— The task —
Your response should be every line from the entries that includes the string "computer".

Dataset records
....
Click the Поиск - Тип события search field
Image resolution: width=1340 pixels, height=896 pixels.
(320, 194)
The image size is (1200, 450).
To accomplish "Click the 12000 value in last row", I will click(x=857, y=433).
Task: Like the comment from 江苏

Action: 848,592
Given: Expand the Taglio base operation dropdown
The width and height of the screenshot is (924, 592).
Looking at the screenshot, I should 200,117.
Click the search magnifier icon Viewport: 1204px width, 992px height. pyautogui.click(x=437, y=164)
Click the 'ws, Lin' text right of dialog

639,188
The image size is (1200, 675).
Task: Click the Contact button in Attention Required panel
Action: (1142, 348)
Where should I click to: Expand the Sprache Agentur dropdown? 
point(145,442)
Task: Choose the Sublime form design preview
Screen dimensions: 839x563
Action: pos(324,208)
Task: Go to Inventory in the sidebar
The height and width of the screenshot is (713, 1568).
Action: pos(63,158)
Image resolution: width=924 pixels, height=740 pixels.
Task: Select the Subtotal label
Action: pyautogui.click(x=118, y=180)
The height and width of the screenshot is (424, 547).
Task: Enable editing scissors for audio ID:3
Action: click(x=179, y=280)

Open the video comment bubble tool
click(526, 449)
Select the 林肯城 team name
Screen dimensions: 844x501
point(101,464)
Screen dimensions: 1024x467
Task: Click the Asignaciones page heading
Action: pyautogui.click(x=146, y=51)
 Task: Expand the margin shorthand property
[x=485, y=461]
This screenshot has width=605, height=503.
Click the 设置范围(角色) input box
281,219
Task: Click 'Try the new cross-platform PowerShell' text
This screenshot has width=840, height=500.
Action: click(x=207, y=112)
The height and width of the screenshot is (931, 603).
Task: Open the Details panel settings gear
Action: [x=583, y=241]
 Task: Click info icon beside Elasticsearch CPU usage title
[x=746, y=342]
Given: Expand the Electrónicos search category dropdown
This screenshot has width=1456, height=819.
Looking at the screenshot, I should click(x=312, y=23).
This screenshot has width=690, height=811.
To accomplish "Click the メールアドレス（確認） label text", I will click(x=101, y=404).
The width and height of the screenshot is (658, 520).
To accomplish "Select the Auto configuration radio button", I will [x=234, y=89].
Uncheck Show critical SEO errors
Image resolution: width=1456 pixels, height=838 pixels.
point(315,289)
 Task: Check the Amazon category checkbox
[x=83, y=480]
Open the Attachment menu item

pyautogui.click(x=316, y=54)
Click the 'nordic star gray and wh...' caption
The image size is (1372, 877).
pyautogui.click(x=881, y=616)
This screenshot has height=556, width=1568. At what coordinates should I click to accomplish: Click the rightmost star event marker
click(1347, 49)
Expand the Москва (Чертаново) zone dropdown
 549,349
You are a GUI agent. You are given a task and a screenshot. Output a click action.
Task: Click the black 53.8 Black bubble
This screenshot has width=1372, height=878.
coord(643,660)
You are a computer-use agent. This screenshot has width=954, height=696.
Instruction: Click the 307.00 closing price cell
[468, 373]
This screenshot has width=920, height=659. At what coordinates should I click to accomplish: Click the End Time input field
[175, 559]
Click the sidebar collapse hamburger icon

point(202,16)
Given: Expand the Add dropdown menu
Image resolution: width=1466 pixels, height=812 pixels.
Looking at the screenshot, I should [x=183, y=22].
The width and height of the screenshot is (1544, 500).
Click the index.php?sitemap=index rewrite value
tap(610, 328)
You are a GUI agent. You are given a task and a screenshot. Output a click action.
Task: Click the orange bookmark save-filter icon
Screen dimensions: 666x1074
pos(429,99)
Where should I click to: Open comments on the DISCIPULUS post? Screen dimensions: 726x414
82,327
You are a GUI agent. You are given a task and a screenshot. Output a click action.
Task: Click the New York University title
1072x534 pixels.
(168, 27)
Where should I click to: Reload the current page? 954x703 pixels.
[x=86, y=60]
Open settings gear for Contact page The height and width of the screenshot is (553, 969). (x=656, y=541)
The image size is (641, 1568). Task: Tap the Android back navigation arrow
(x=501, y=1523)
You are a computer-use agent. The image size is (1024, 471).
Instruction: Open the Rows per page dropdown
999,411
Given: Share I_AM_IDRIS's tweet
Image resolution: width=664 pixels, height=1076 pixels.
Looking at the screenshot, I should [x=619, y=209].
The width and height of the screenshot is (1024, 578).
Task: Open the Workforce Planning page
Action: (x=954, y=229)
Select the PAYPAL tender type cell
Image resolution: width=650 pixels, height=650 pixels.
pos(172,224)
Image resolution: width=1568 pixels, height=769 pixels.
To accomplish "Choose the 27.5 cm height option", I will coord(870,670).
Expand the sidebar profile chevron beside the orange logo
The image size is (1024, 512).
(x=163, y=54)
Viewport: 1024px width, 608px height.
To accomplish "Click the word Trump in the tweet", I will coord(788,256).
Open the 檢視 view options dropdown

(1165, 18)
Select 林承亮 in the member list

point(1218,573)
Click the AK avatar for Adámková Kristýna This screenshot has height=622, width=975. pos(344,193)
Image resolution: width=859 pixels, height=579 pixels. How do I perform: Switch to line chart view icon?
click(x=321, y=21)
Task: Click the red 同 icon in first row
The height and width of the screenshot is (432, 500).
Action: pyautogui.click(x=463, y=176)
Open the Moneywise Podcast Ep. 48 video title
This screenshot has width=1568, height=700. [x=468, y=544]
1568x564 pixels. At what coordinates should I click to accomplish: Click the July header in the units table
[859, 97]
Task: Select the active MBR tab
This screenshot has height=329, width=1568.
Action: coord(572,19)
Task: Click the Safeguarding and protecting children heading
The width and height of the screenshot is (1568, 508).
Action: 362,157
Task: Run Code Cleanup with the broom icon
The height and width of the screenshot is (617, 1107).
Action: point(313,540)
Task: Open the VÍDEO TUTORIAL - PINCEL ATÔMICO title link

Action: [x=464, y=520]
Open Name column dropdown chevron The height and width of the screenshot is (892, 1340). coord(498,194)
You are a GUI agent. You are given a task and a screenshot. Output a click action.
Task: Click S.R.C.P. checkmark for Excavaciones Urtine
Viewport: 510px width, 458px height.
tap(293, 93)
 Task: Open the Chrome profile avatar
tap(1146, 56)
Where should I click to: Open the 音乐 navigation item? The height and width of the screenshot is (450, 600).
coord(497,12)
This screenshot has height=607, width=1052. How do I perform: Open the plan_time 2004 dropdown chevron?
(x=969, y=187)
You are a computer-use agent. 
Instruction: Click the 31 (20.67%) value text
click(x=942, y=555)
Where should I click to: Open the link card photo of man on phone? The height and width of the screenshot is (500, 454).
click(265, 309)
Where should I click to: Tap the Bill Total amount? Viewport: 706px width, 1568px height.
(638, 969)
....
— Task response —
You are a computer-use agent. This screenshot has width=954, height=696.
You are a computer-use agent. The image size is (1024, 471).
You are a computer-use agent. 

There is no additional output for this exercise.